Part 1 – Topics and layouts
Part 2 – Color schemes and materials
Part 3 – Drawing and putting it together

This week, for part one, I’d like to focus on the topic of the ‘spread’ (two facing pages of your journal) and layout.

A page from 2010  © Anna Denise Floor

Another page from 2010 © Anna Denise Floor


In choosing a topic for my spread I usually make a decision pretty early on. Do I want to reflect an idea, a mood, or do I want to focus on what I actually did that week? I’ve noticed I will focus on bigger ideas or moods whenever I haven’t done anything spectacular those specific days. There’s only so many ways in which I can get inspired by drawing the cycle of getting up – going to work – having dinner – going to bed. So during these kinds of weeks, I will mostly focus on some theme that played a role in my life that week, or an idea I’ve been thinking about for a while. 

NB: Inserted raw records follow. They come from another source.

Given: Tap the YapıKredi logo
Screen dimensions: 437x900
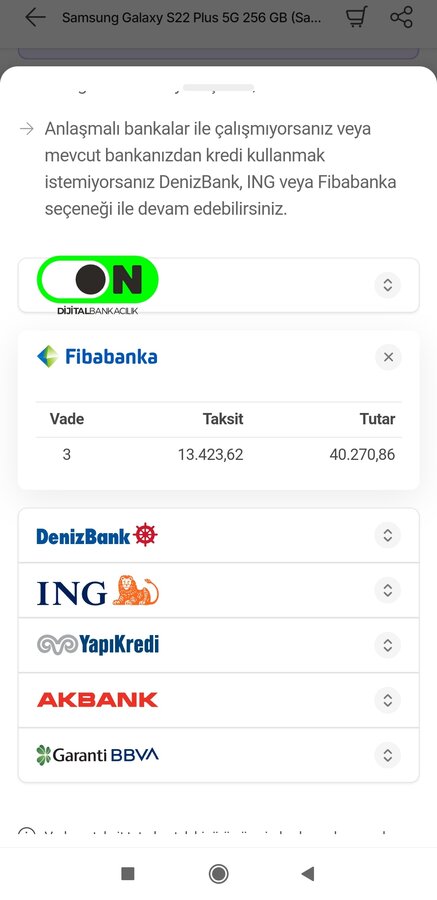Looking at the screenshot, I should 98,645.
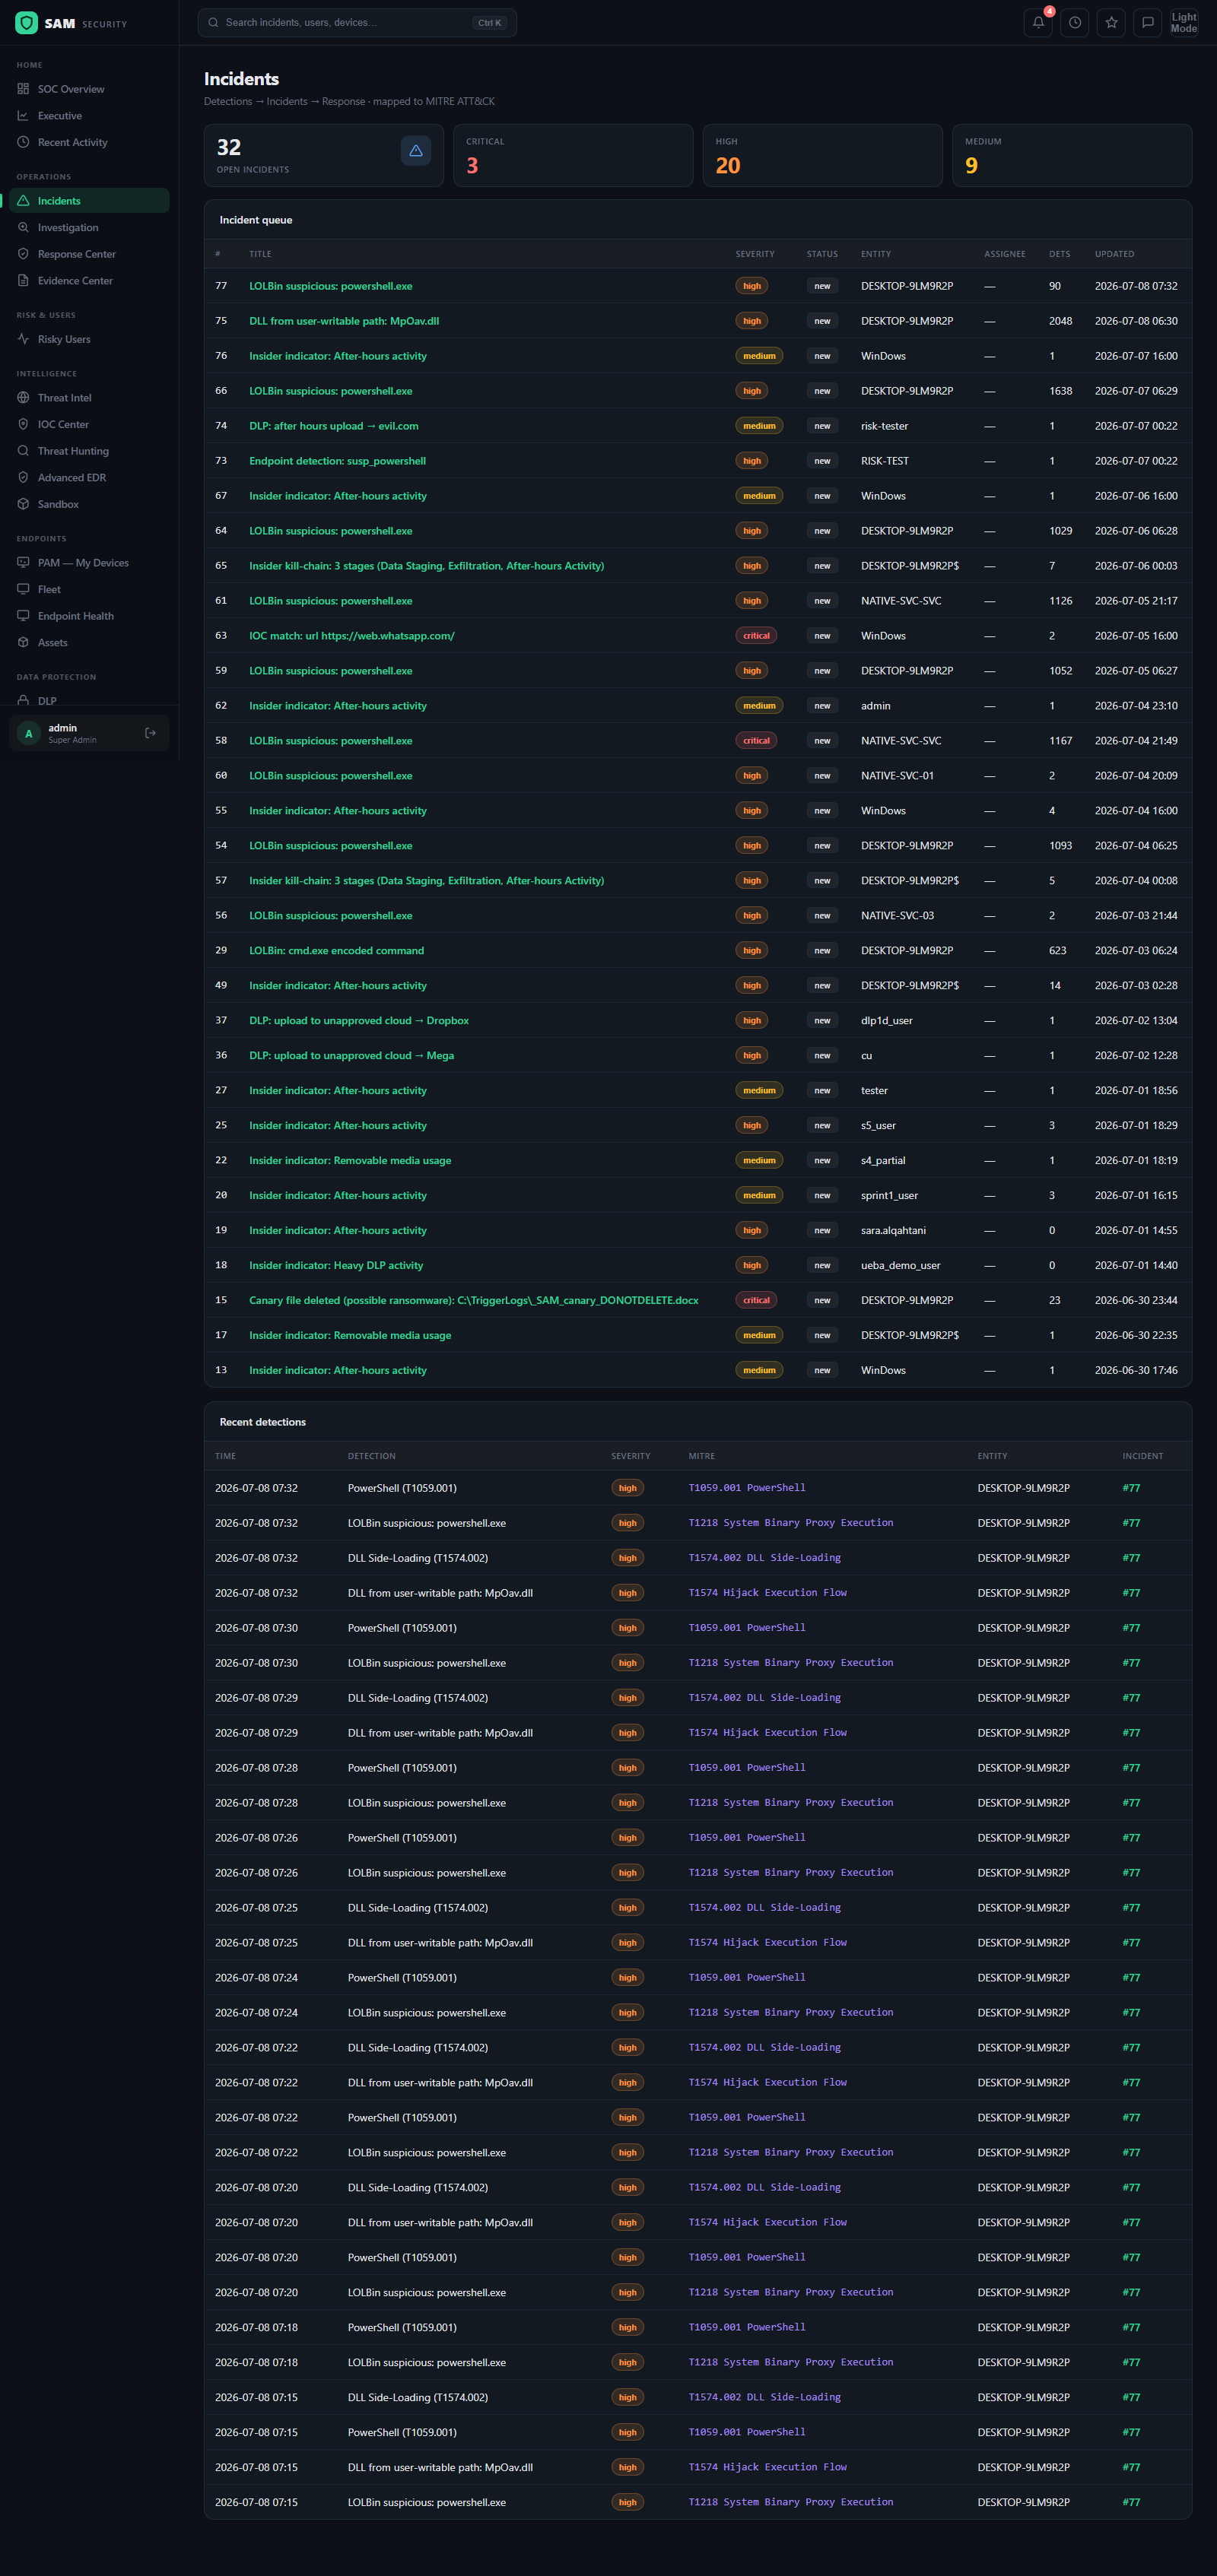This screenshot has height=2576, width=1217.
Task: Open the notifications bell icon
Action: 1038,22
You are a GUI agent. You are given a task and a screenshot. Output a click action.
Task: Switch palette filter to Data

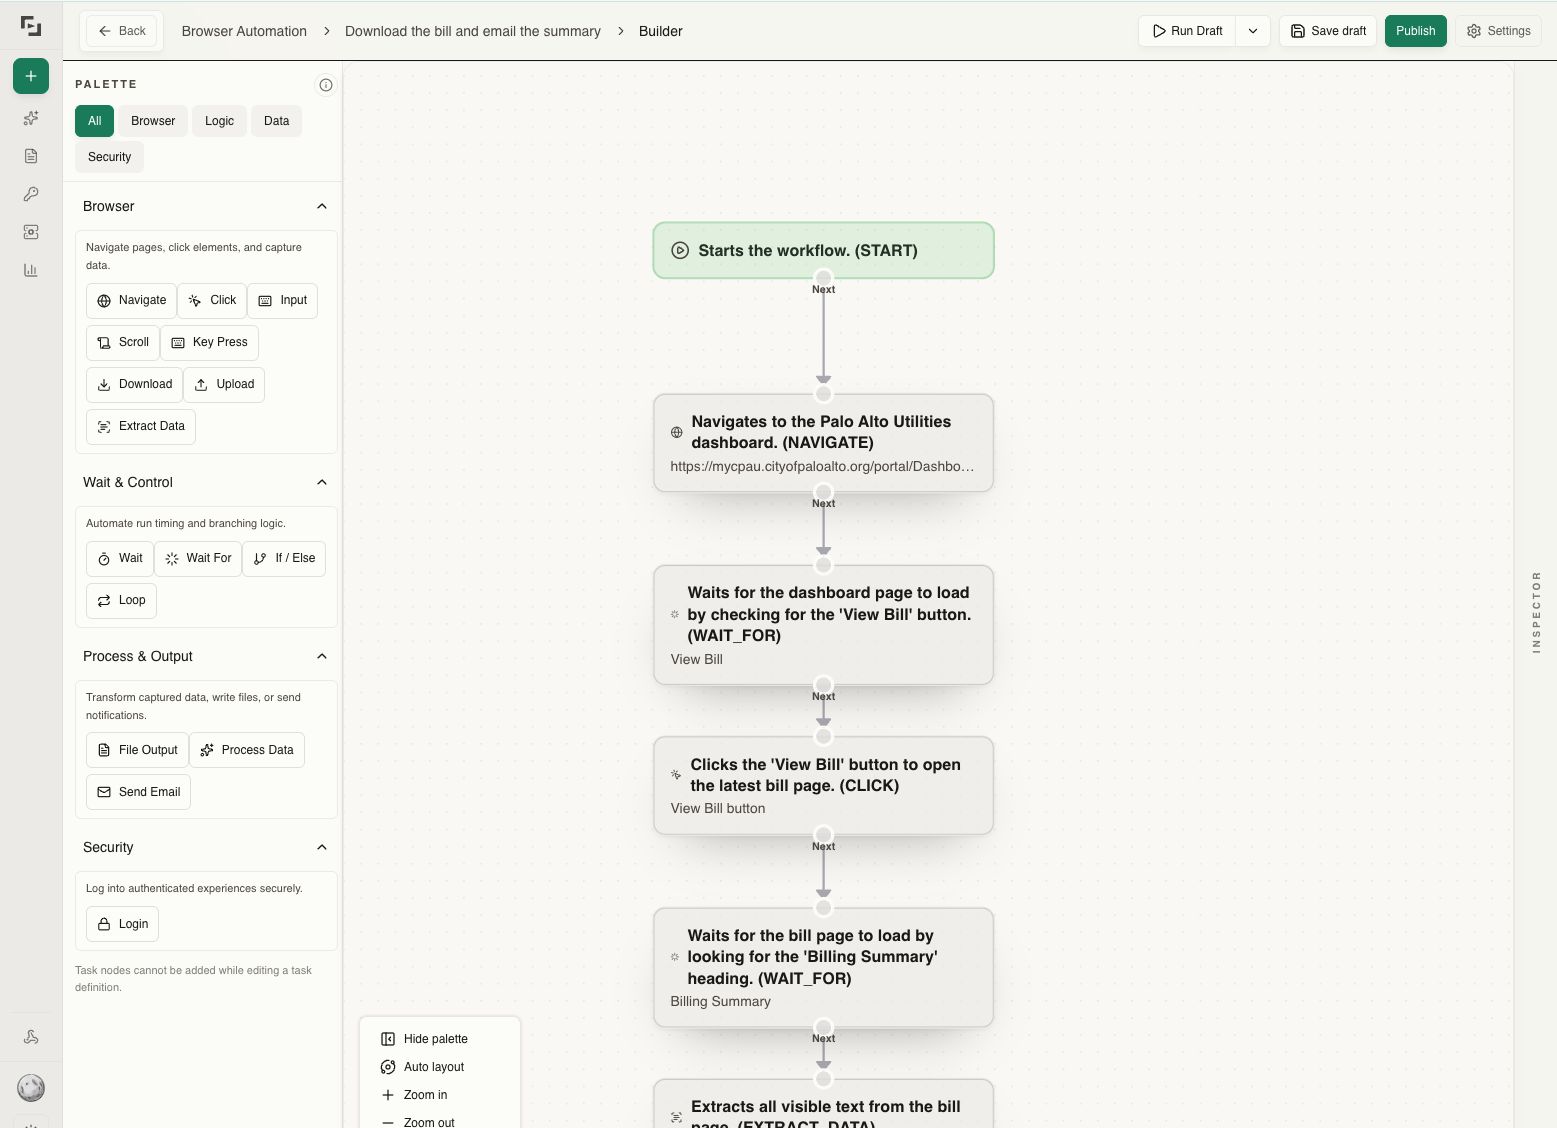276,121
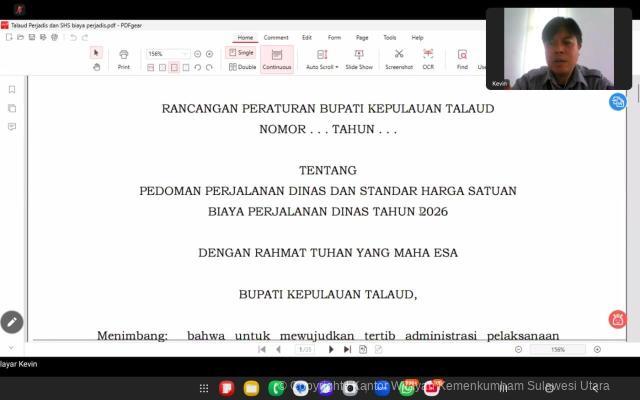Click the floating pencil annotation button
Viewport: 640px width, 400px height.
(x=12, y=322)
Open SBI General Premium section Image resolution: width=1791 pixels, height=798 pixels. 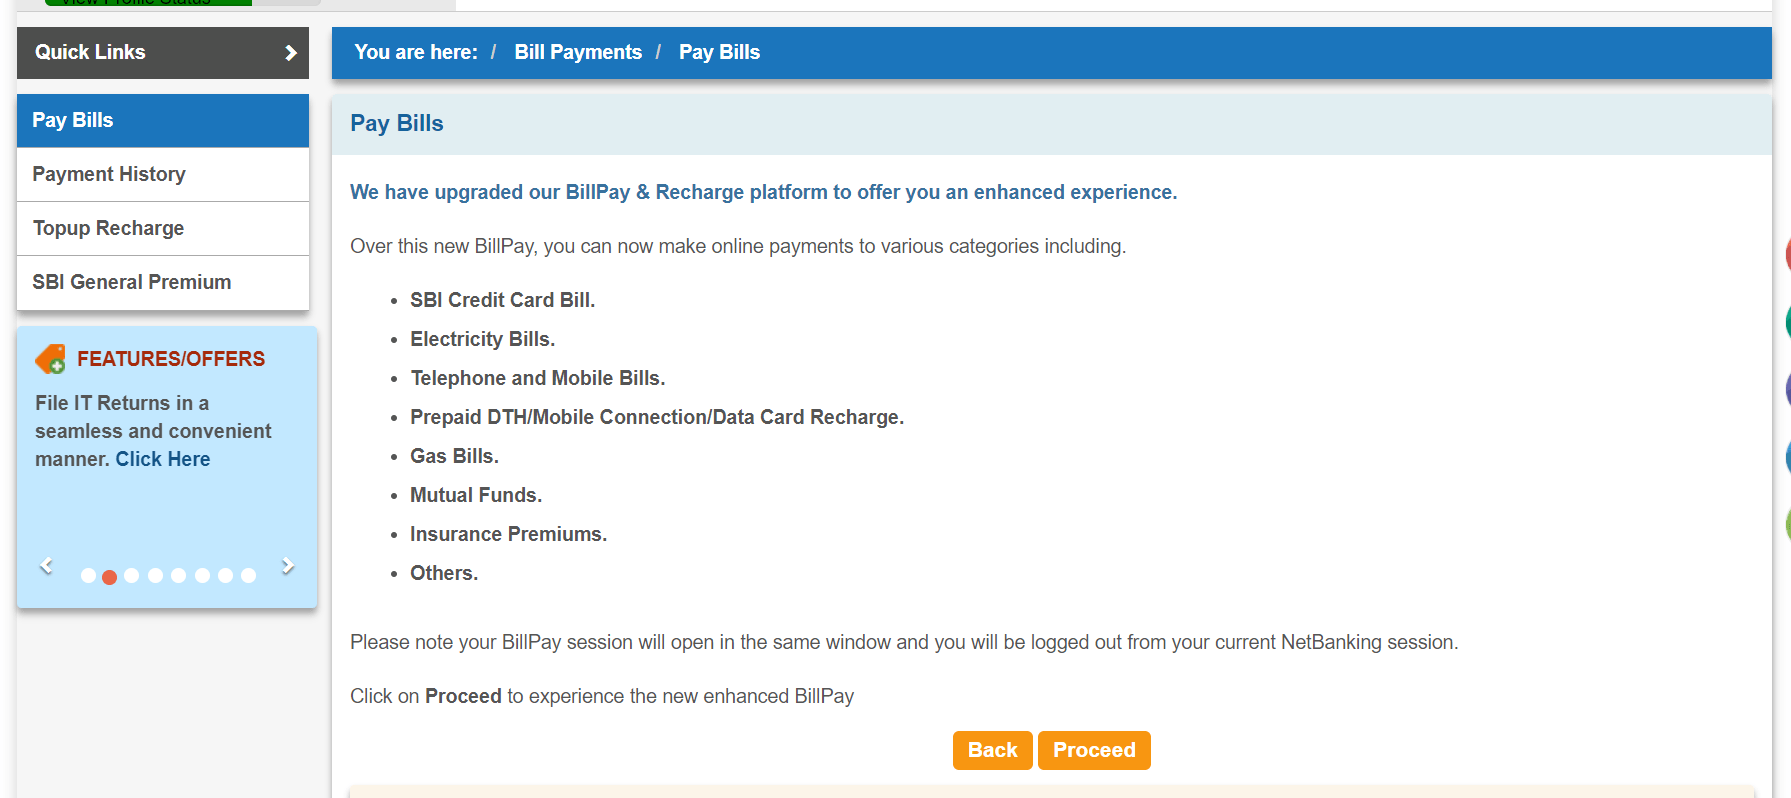pyautogui.click(x=131, y=282)
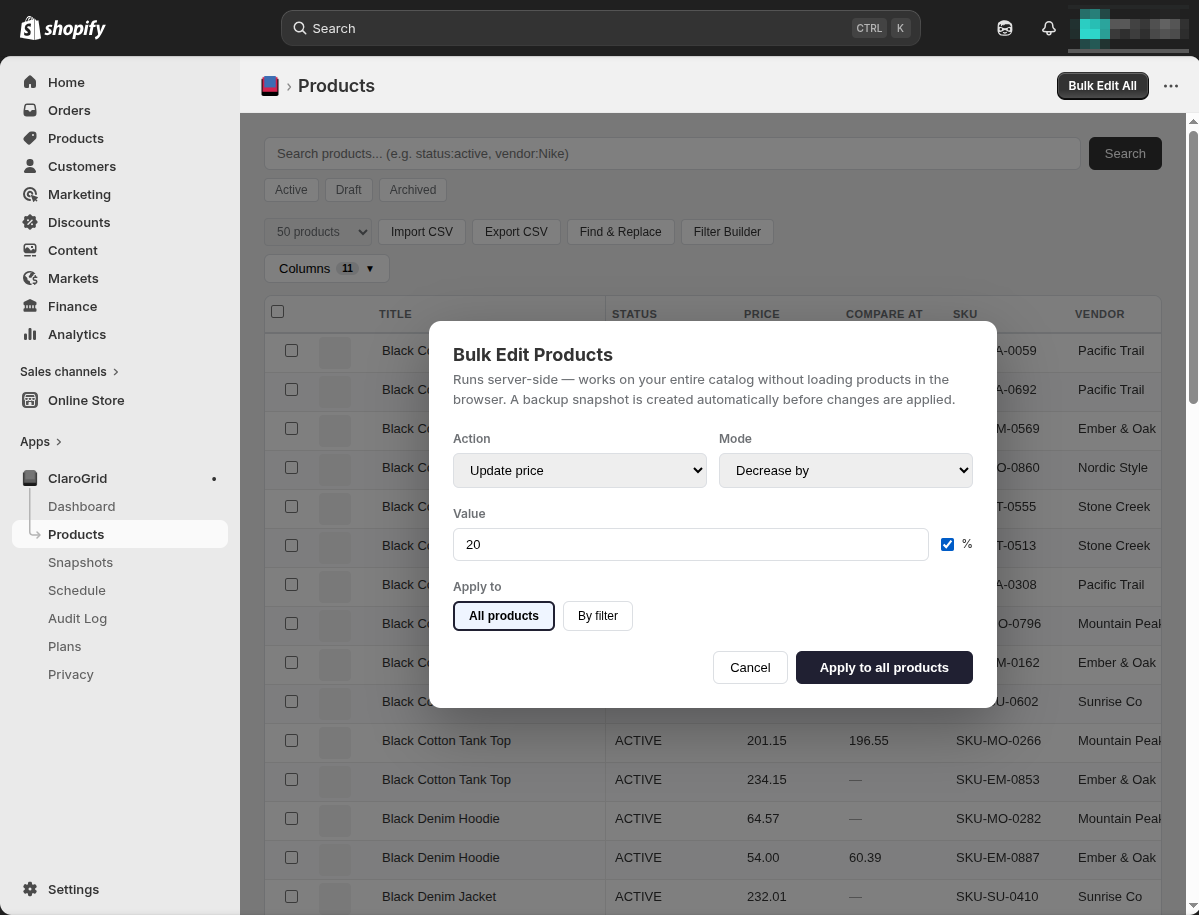1199x915 pixels.
Task: Click the ClaroGrid app icon in breadcrumb
Action: pos(270,86)
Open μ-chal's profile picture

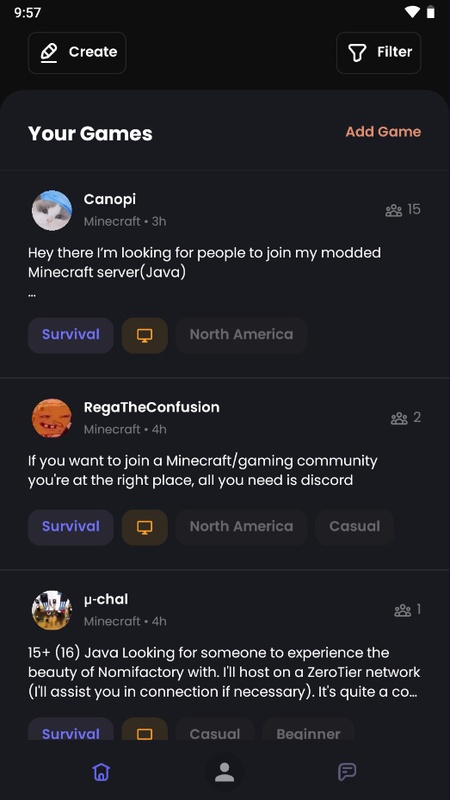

Whenever I’m a little more active, during holidays or weekends, I notice I prefer to actually draw my experiences. Typically, I won’t try to draw all the things I did, but I make a selection. In making the selection I think about a) what were the highlights of my day and b) what works visually. If I have seven things I did today, but three of them involve me sitting behind my computer, I’ll try to combine some of those stories into one tale. If you like, you can quickly write down the things you absolutely want to include in your spread. It can be a nice way of keeping in mind what you want to do. 

 © Anna Denise Floor

Now, be aware that this structured way of working on your art journal might not be right for you. I’ve often heard teachers and very talented art journalers say that they think ‘just going with the flow and seeing where you end up’ is the way to go. I admit that perhaps this works better for when you want to put your emotions out there, but being the obsessive planner that I am, I like to work a little more structured. For me, having a couple of ‘rules’ or ‘guidelines’ actually works quite liberating, but if this makes you freeze up – please keep on doing what you’re doing. Move along. Nothing to see here. This is just how I like to work. 


After looking at lot of examples online (Flickr is my favorite site to visit whenever I need a fix of inspiration, but I like looking at vintage ads as well) , I have noticed that the pages I like best are those where everything works together to get the message across. Depending on your topic, different layouts may work for you. Here are some I personally like to work with:


The 'horizontal' layout

The layout I use the most, is the horizontal layout. It stays true to the layout of the journal and it works for me because you can give the two pages a very different topic, but at the same time, nicely tie them together. This can be done very simply by putting horizontal backgrounds in place, but also by letting the background run through. This layout works for ‘single idea’-pages as well as for ‘adventure'-pages, where you have more than one scene you're drawing.


The 'storyboard' layout

When there’s a couple (unrelated) topics I want to deal with, I’ll often go for what I’ll call the ‘storyboard’ layout. I literally make different boxes, one box per subject.


The 'one page' layout

For the ‘single-idea’-spreads, I often just use the page as being one page – centering the content in the middle of the page, or putting the focus of the drawing on one side, and the text on the other.


Separate pages

True to journaling, I often will do one page at a time, literally. This of course means the layout is broken up into two parts. I will often try to compensate this by using similar colors, or thinking of the kind of shapes I use in my layout. I can go for the uniform look by using the same layout on both pages, but more often, I’ll try to look for that tension. Rond shapes vs square shapes.


Adventure pages

When I’m on vacation, I will often bring my journal with me to activities and I’ll draw a lot on the spot. This means my pages will usually be more full and a little more uncoordinated. To compensate for this, I will try to divide the pages up in sections. A section for drawing at the museum, a section for a short description or tale, a section for tickets, etc. 

These are just some of the layouts I use, although I’ve probably forgotten some as well. What’s most important, I think, is that you consider the things you want to emphasize and think of how you can bring these to the attention, without breaking the harmony of the spread.